Extrait:

#####

Chuck Blazer a reconnu la forfaiture devant les enquêteurs américains. Il raconte comment « ils ont racketté » le Maroc alors qu’« ils ont » donné l’organisation de la Coupe du monde 1998 à la France. Compte rendu policier des heures sombres de l’instance supérieure du football mondial.
C’est Chuck Blazer qui parle : « Vers 1993 jusqu’au début des années 2000, j’ai accepté, avec d’autres, de recevoir des pots-de-vin en rapport avec la diffusion et d’autre droits des Gold Cups (compétition organisée par la Concacaf) 1996, 1998, 2000, 2002 et 2003, mais également en rapport avec la sélection de l’Afrique du Sud comme pays organisateur de la Coupe du monde 2010. »
L’ancien secrétaire général de la Confédération de football d’Amérique du Nord, d’Amérique centrale et des Caraïbes (Concacaf) de 1990 à 2011, a reconnu devant les enquêteurs américains avoir touché, avec d’autres personnes de la FIFA, des pots-de-vin dans le cadre de la sélection du pays organisateur des Coupes du monde 1998 et 2010, attribuées respectivement à la France et à l’Afrique du Sud.
Dans une transcription partielle du procès-verbal de son audition par les enquêteurs américains datant de novembre 2013, rendue publique le 3 juin, Chuck Blazer met en lumière la corruption de certains membres de la Fifa, sans les nommer.
Plus loin, dans le procès-verbal, il ajoute : « Pendant mon association avec la Fifa et la Concacaf, je me suis mis d’accord avec d’autres personnes pour que l’un de nous se prête à au moins deux actes de racket. Entre autres choses, j’ai accepté avec d’autres personnes aux alentours de 1992 de faciliter la remise de pots-de-vin en lien avec le choix du pays organisateur de la Coupe du monde 1998. »

#####

Matériel fourni:
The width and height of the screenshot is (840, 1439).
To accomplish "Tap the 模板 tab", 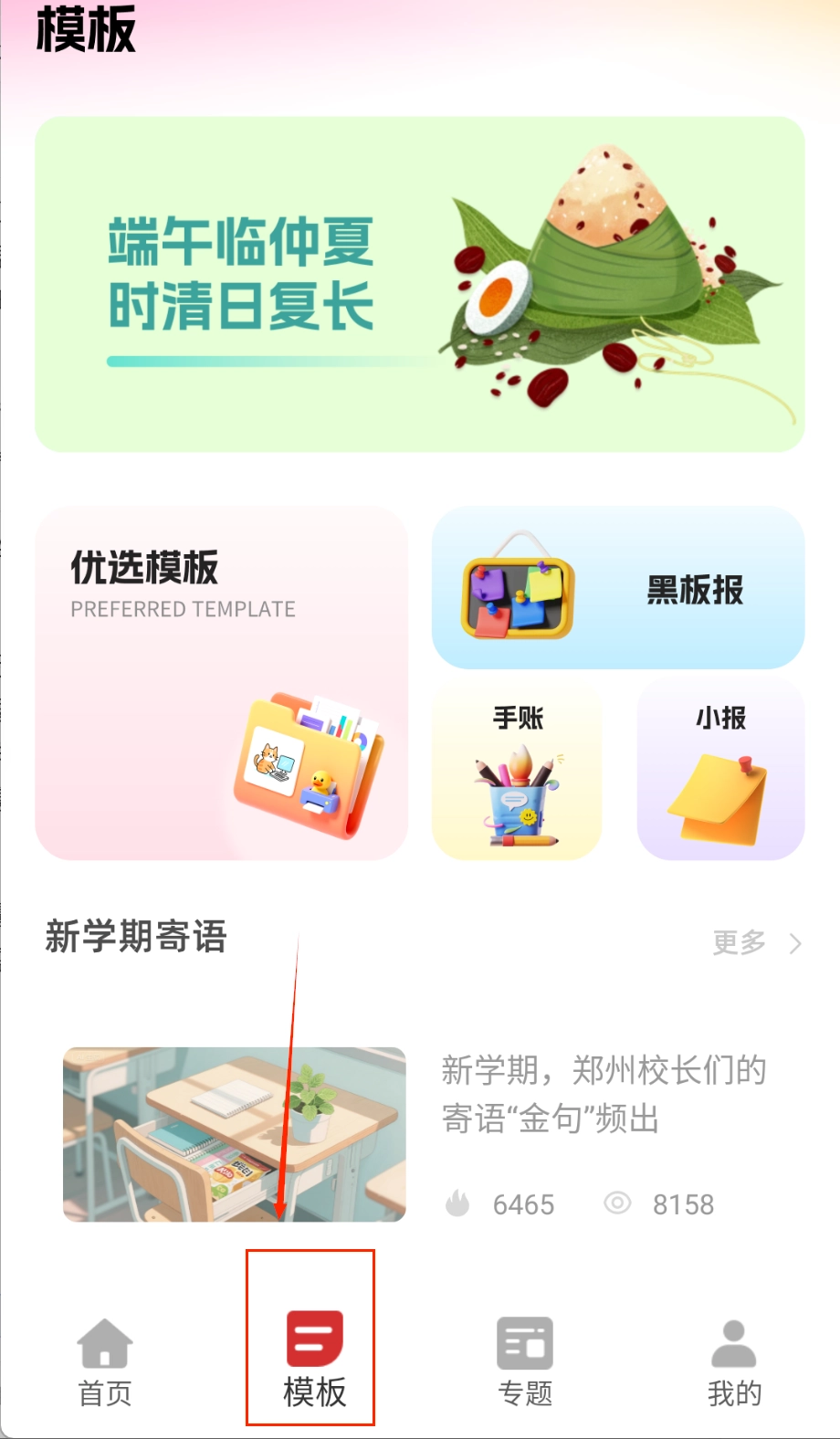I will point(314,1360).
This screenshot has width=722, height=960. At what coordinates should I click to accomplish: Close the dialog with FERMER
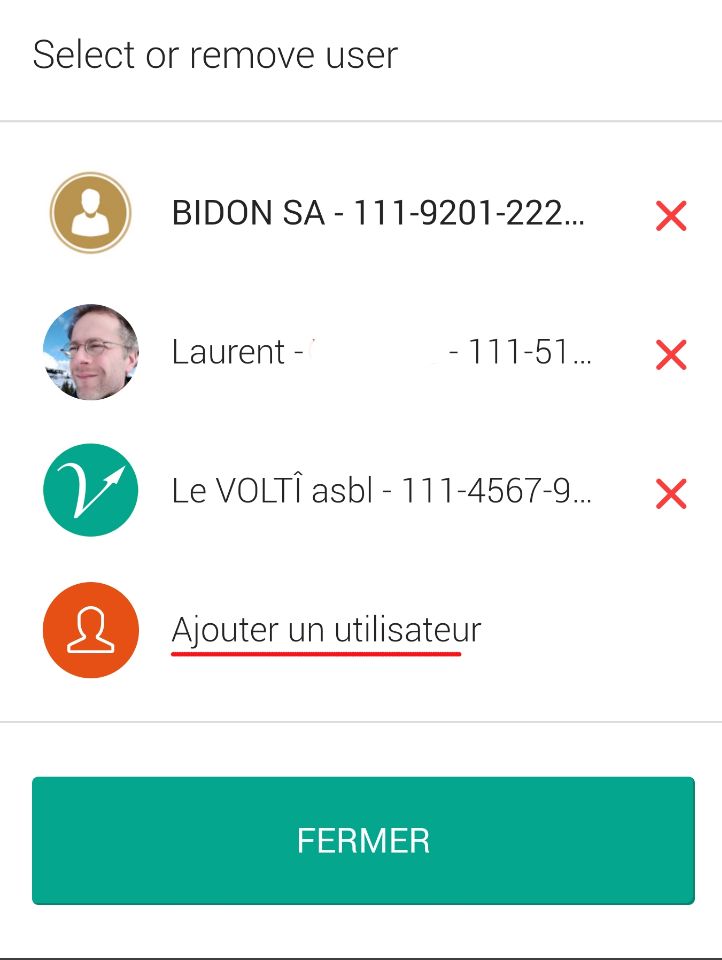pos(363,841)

#####

Consignes:
A: Condensez en une ou deux phrases le paragraphe de l'extrait sur Chuck Blazer qui commence par « L'ancien secrétaire général de la Confédération », en conservant ses faits essentiels.
B: Répondez brièvement aux questions suivantes à partir de l'extrait sur Chuck Blazer :
(i) De quand date le procès-verbal d'audition dont une transcription partielle a été rendue publique ?
(ii) Quelles éditions de la Gold Cup Chuck Blazer mentionne-t-il ?
(iii) Vers quelle année a-t-il accepté de faciliter la remise de pots-de-vin liés au choix du pays organisateur de la Coupe du monde 1998 ?
C: Poursuivez l'extrait sur Chuck Blazer à partir de sa dernière phrase.

Corrigé:
A: Secrétaire général de la Concacaf de 1990 à 2011, Chuck Blazer a avoué aux enquêteurs américains avoir perçu, avec d'autres membres de la FIFA, des pots-de-vin. Ils étaient liés au choix des pays organisateurs des Coupes du monde 1998 (France) et 2010 (Afrique du Sud).

B:
(i) De novembre 2013.
(ii) Les éditions 1996, 1998, 2000, 2002 et 2003.
(iii) Aux alentours de 1992.

C:
Le Maroc mis en cause
Très coopératif, Chuck Blazer enfonce le clou. Ainsi, pour le Mondial de 1998, le Maroc aurait demandé à l’un de ses collègues de voter pour sa candidature en échange d’un pot-de-vin. Chuck Blazer a affirmé à la justice américaine avoir été témoin d’un accord passé entre le comité de candidature marocain et une personne, « complice n°1 », décrite comme détenant des postes élevées au sein de la Fifa et de la Concacaf, et déjà évoquée dans l’acte d’accusation rendu public le 27 mai par la justice américaine.
Blazer était alors le secrétaire général de la Concacaf. Les deux hommes avaient été invités au Maroc « quelques mois avant la désignation » du pays-hôte de la Coupe du monde 1998. « Blazer était présent lorsqu’un représentant du comité de candidature marocain a offert un pot-de-vin au complice n°1 en échange de sa voix pour le Maroc dans le scrutin pour le pays-hôte de la Coupe du monde 1998 et le conspirateur n°1 a accepté le pot-de-vin », précise le document qui inculpe Blazer de racket et corruption.
La suite ? « Après leur voyage, le complice n°1 a demandé à Blazer de contacter les représentants de la candidature marocaine pour déterminer quand le versement serait effectué. Blazer s’est entretenu au téléphone avec eux à plusieurs reprises, y compris depuis les bureaux de la Concacaf à New York », poursuit le document. « Bien que le paiement ait été effectué, le comité exécutif de la Fifa a préféré le 2 juillet 1992 la candidature de la France à celle du Maroc », conclut le texte. Le montant de la somme versée n’est pas précisé.
Les responsables français sereins
Lors d’une conférence de presse le 28 mai, le FBI avait déjà indiqué que Jack Warner, ex-président de la Concacaf, avait lui aussi reconnu avoir touché des pots-de-vin dans le cadre de l’attribution de ces compétitions.
Interrogé sur RTL, Jacques Lambert, qui était le responsable du comité d’organisation de France 98, avait assuré que « Fernand Sastre (alors président de la Fédération française) est allé présenter le dossier de la candidature française à Jack Warner : ce que Warner avait demandé à la Fédération française, c’était que l’équipe de France aille jouer un match de préparation à la Coupe du monde 1994 à Trinidad, c’est tout. Il n’y avait pas eu à l’époque de demande d’argent ».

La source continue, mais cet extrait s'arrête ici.